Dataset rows
——

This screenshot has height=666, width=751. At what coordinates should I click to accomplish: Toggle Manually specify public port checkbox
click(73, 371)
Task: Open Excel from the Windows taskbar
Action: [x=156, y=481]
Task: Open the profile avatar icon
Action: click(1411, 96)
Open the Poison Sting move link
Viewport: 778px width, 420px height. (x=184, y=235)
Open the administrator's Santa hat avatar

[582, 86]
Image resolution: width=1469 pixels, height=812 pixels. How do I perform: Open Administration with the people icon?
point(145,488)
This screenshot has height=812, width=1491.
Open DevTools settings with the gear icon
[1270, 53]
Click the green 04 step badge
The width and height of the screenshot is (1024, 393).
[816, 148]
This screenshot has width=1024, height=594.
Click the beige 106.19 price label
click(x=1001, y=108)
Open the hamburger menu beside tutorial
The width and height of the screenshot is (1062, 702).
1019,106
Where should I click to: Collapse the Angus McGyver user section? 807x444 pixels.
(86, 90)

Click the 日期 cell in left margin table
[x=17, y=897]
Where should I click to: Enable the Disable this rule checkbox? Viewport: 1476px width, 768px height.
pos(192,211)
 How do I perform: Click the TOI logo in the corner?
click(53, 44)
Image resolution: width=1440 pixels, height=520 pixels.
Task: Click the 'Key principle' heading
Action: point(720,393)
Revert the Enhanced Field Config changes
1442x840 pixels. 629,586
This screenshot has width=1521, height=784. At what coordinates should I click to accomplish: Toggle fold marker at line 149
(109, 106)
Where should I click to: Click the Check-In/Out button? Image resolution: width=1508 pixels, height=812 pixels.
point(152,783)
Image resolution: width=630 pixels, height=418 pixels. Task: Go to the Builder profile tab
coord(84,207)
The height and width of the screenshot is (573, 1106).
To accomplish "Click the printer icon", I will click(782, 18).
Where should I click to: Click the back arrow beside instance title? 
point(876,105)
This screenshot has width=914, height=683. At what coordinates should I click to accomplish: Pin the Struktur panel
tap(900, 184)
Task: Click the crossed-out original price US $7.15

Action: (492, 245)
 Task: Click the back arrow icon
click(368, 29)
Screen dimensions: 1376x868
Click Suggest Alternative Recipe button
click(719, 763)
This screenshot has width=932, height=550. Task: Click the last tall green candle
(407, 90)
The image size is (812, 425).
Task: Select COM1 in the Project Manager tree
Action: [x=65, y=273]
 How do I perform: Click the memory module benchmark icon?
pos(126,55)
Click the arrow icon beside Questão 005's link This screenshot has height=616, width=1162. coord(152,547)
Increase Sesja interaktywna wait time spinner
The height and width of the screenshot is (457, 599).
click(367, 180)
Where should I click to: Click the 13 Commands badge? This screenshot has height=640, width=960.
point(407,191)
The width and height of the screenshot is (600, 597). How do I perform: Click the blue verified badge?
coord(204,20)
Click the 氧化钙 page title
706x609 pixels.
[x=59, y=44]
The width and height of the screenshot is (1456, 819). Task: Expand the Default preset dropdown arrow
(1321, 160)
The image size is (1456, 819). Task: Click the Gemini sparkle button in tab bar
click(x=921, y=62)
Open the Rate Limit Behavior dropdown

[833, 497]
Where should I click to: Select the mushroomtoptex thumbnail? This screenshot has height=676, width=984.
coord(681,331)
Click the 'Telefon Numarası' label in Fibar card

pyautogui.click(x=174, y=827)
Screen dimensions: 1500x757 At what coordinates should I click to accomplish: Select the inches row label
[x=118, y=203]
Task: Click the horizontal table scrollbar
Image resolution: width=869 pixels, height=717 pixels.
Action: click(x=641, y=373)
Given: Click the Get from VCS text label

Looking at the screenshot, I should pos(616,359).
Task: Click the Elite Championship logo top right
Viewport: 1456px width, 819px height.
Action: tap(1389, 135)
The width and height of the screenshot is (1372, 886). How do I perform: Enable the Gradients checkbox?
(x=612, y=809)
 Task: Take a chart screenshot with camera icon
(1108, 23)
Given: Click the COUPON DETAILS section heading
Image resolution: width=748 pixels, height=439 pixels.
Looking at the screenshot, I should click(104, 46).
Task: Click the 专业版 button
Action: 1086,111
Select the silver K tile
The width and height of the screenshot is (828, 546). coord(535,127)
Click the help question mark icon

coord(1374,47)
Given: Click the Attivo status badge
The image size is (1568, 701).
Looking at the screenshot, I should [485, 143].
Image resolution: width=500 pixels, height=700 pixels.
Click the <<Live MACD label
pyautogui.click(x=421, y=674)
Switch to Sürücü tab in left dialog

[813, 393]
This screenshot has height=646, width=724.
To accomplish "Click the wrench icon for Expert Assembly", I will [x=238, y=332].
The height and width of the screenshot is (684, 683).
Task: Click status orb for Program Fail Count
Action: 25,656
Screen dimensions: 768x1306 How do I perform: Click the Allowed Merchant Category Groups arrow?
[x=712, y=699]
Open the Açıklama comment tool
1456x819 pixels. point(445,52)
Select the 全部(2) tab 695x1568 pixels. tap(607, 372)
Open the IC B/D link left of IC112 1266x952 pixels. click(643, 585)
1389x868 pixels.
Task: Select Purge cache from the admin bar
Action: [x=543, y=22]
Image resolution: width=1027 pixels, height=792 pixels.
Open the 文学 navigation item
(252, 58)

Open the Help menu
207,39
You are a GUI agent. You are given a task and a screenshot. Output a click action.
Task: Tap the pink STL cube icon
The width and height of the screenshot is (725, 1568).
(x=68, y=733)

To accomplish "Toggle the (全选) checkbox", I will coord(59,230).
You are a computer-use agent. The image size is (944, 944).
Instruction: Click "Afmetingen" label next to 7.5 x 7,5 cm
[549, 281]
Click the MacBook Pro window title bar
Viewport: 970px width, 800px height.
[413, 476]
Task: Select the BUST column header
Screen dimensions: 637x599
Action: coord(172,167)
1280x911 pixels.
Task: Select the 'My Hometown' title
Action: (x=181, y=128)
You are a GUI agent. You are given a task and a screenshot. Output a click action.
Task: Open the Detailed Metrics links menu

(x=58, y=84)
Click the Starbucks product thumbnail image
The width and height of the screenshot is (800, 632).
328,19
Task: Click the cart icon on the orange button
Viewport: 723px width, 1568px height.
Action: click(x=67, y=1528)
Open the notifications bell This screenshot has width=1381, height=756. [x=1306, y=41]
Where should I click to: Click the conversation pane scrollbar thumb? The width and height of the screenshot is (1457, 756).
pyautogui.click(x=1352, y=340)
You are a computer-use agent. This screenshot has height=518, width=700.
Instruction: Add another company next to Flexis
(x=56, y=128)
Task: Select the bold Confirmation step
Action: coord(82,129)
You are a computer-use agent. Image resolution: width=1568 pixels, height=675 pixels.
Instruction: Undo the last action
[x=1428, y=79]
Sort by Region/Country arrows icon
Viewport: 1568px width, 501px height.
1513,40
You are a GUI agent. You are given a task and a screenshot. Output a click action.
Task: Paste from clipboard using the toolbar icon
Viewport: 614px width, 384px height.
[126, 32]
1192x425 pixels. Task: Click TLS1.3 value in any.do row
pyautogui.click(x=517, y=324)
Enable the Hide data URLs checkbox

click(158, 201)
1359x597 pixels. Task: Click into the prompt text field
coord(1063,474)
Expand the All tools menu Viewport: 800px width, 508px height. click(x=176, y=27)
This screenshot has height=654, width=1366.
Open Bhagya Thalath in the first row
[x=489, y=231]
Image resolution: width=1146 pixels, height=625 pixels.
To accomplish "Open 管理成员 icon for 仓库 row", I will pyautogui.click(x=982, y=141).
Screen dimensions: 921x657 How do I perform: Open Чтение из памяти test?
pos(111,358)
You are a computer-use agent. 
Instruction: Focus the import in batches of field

——

Directive:
Render every line of the dataset rows above as a JSON list of strings, one string per line, omitting blank lines.

Task solution:
[
  "This screenshot has height=666, width=751. At what coordinates should I click to accomplish: Toggle Manually specify public port checkbox",
  "click(73, 371)",
  "Task: Open Excel from the Windows taskbar",
  "Action: [x=156, y=481]",
  "Task: Open the profile avatar icon",
  "Action: click(1411, 96)",
  "Open the Poison Sting move link",
  "Viewport: 778px width, 420px height. (x=184, y=235)",
  "Open the administrator's Santa hat avatar",
  "[582, 86]",
  "Image resolution: width=1469 pixels, height=812 pixels. How do I perform: Open Administration with the people icon?",
  "point(145,488)",
  "This screenshot has height=812, width=1491.",
  "Open DevTools settings with the gear icon",
  "[1270, 53]",
  "Click the green 04 step badge",
  "The width and height of the screenshot is (1024, 393).",
  "[816, 148]",
  "This screenshot has width=1024, height=594.",
  "Click the beige 106.19 price label",
  "click(x=1001, y=108)",
  "Open the hamburger menu beside tutorial",
  "The width and height of the screenshot is (1062, 702).",
  "1019,106",
  "Where should I click to: Collapse the Angus McGyver user section? 807x444 pixels.",
  "(86, 90)",
  "Click the 日期 cell in left margin table",
  "[x=17, y=897]",
  "Where should I click to: Enable the Disable this rule checkbox? Viewport: 1476px width, 768px height.",
  "pos(192,211)",
  " How do I perform: Click the TOI logo in the corner?",
  "click(53, 44)",
  "Image resolution: width=1440 pixels, height=520 pixels.",
  "Task: Click the 'Key principle' heading",
  "Action: point(720,393)",
  "Revert the Enhanced Field Config changes",
  "1442x840 pixels. 629,586",
  "This screenshot has width=1521, height=784. At what coordinates should I click to accomplish: Toggle fold marker at line 149",
  "(109, 106)",
  "Where should I click to: Click the Check-In/Out button? Image resolution: width=1508 pixels, height=812 pixels.",
  "point(152,783)",
  "Image resolution: width=630 pixels, height=418 pixels. Task: Go to the Builder profile tab",
  "coord(84,207)",
  "The height and width of the screenshot is (573, 1106).",
  "To accomplish \"Click the printer icon\", I will click(782, 18).",
  "Where should I click to: Click the back arrow beside instance title? ",
  "point(876,105)",
  "This screenshot has width=914, height=683. At what coordinates should I click to accomplish: Pin the Struktur panel",
  "tap(900, 184)",
  "Task: Click the crossed-out original price US $7.15",
  "Action: (492, 245)",
  " Task: Click the back arrow icon",
  "click(368, 29)",
  "Screen dimensions: 1376x868",
  "Click Suggest Alternative Recipe button",
  "click(719, 763)",
  "This screenshot has width=932, height=550. Task: Click the last tall green candle",
  "(407, 90)",
  "The image size is (812, 425).",
  "Task: Select COM1 in the Project Manager tree",
  "Action: [x=65, y=273]",
  " How do I perform: Click the memory module benchmark icon?",
  "pos(126,55)",
  "Click the arrow icon beside Questão 005's link This screenshot has height=616, width=1162. coord(152,547)",
  "Increase Sesja interaktywna wait time spinner",
  "The height and width of the screenshot is (457, 599).",
  "click(367, 180)",
  "Where should I click to: Click the 13 Commands badge? This screenshot has height=640, width=960.",
  "point(407,191)",
  "The width and height of the screenshot is (600, 597). How do I perform: Click the blue verified badge?",
  "coord(204,20)",
  "Click the 氧化钙 page title",
  "706x609 pixels.",
  "[x=59, y=44]",
  "The width and height of the screenshot is (1456, 819). Task: Expand the Default preset dropdown arrow",
  "(1321, 160)",
  "The image size is (1456, 819). Task: Click the Gemini sparkle button in tab bar",
  "click(x=921, y=62)",
  "Open the Rate Limit Behavior dropdown",
  "[833, 497]",
  "Where should I click to: Select the mushroomtoptex thumbnail? This screenshot has height=676, width=984.",
  "coord(681,331)",
  "Click the 'Telefon Numarası' label in Fibar card",
  "pyautogui.click(x=174, y=827)",
  "Screen dimensions: 1500x757 At what coordinates should I click to accomplish: Select the inches row label",
  "[x=118, y=203]",
  "Task: Click the horizontal table scrollbar",
  "Image resolution: width=869 pixels, height=717 pixels.",
  "Action: click(x=641, y=373)",
  "Given: Click the Get from VCS text label",
  "Looking at the screenshot, I should pos(616,359).",
  "Task: Click the Elite Championship logo top right",
  "Viewport: 1456px width, 819px height.",
  "Action: tap(1389, 135)",
  "The width and height of the screenshot is (1372, 886). How do I perform: Enable the Gradients checkbox?",
  "(x=612, y=809)",
  " Task: Take a chart screenshot with camera icon",
  "(1108, 23)",
  "Given: Click the COUPON DETAILS section heading",
  "Image resolution: width=748 pixels, height=439 pixels.",
  "Looking at the screenshot, I should click(104, 46).",
  "Task: Click the 专业版 button",
  "Action: 1086,111",
  "Select the silver K tile",
  "The width and height of the screenshot is (828, 546). coord(535,127)",
  "Click the help question mark icon",
  "coord(1374,47)",
  "Given: Click the Attivo status badge",
  "The image size is (1568, 701).",
  "Looking at the screenshot, I should [485, 143].",
  "Image resolution: width=500 pixels, height=700 pixels.",
  "Click the <<Live MACD label",
  "pyautogui.click(x=421, y=674)",
  "Switch to Sürücü tab in left dialog",
  "[813, 393]",
  "This screenshot has height=646, width=724.",
  "To accomplish \"Click the wrench icon for Expert Assembly\", I will [x=238, y=332].",
  "The height and width of the screenshot is (684, 683).",
  "Task: Click status orb for Program Fail Count",
  "Action: 25,656",
  "Screen dimensions: 768x1306 How do I perform: Click the Allowed Merchant Category Groups arrow?",
  "[x=712, y=699]",
  "Open the Açıklama comment tool",
  "1456x819 pixels. point(445,52)",
  "Select the 全部(2) tab 695x1568 pixels. tap(607, 372)",
  "Open the IC B/D link left of IC112 1266x952 pixels. click(643, 585)",
  "1389x868 pixels.",
  "Task: Select Purge cache from the admin bar",
  "Action: [x=543, y=22]",
  "Image resolution: width=1027 pixels, height=792 pixels.",
  "Open the 文学 navigation item",
  "(252, 58)",
  "Open the Help menu",
  "207,39",
  "You are a GUI agent. You are given a task and a screenshot. Output a click action.",
  "Task: Tap the pink STL cube icon",
  "The width and height of the screenshot is (725, 1568).",
  "(x=68, y=733)",
  "To accomplish \"Toggle the (全选) checkbox\", I will coord(59,230).",
  "You are a computer-use agent. The image size is (944, 944).",
  "Instruction: Click \"Afmetingen\" label next to 7.5 x 7,5 cm",
  "[549, 281]",
  "Click the MacBook Pro window title bar",
  "Viewport: 970px width, 800px height.",
  "[413, 476]",
  "Task: Select the BUST column header",
  "Screen dimensions: 637x599",
  "Action: coord(172,167)",
  "1280x911 pixels.",
  "Task: Select the 'My Hometown' title",
  "Action: (x=181, y=128)",
  "You are a GUI agent. You are given a task and a screenshot. Output a click action.",
  "Task: Open the Detailed Metrics links menu",
  "(x=58, y=84)",
  "Click the Starbucks product thumbnail image",
  "The width and height of the screenshot is (800, 632).",
  "328,19",
  "Task: Click the cart icon on the orange button",
  "Viewport: 723px width, 1568px height.",
  "Action: click(x=67, y=1528)",
  "Open the notifications bell This screenshot has width=1381, height=756. [x=1306, y=41]",
  "Where should I click to: Click the conversation pane scrollbar thumb? The width and height of the screenshot is (1457, 756).",
  "pyautogui.click(x=1352, y=340)",
  "You are a computer-use agent. This screenshot has height=518, width=700.",
  "Instruction: Add another company next to Flexis",
  "(x=56, y=128)",
  "Task: Select the bold Confirmation step",
  "Action: coord(82,129)",
  "You are a computer-use agent. Image resolution: width=1568 pixels, height=675 pixels.",
  "Instruction: Undo the last action",
  "[x=1428, y=79]",
  "Sort by Region/Country arrows icon",
  "Viewport: 1568px width, 501px height.",
  "1513,40",
  "You are a GUI agent. You are given a task and a screenshot. Output a click action.",
  "Task: Paste from clipboard using the toolbar icon",
  "Viewport: 614px width, 384px height.",
  "[126, 32]",
  "1192x425 pixels. Task: Click TLS1.3 value in any.do row",
  "pyautogui.click(x=517, y=324)",
  "Enable the Hide data URLs checkbox",
  "click(158, 201)",
  "1359x597 pixels. Task: Click into the prompt text field",
  "coord(1063,474)",
  "Expand the All tools menu Viewport: 800px width, 508px height. click(x=176, y=27)",
  "This screenshot has height=654, width=1366.",
  "Open Bhagya Thalath in the first row",
  "[x=489, y=231]",
  "Image resolution: width=1146 pixels, height=625 pixels.",
  "To accomplish \"Open 管理成员 icon for 仓库 row\", I will pyautogui.click(x=982, y=141).",
  "Screen dimensions: 921x657 How do I perform: Open Чтение из памяти test?",
  "pos(111,358)",
  "You are a computer-use agent. ",
  "Instruction: Focus the import in batches of field"
]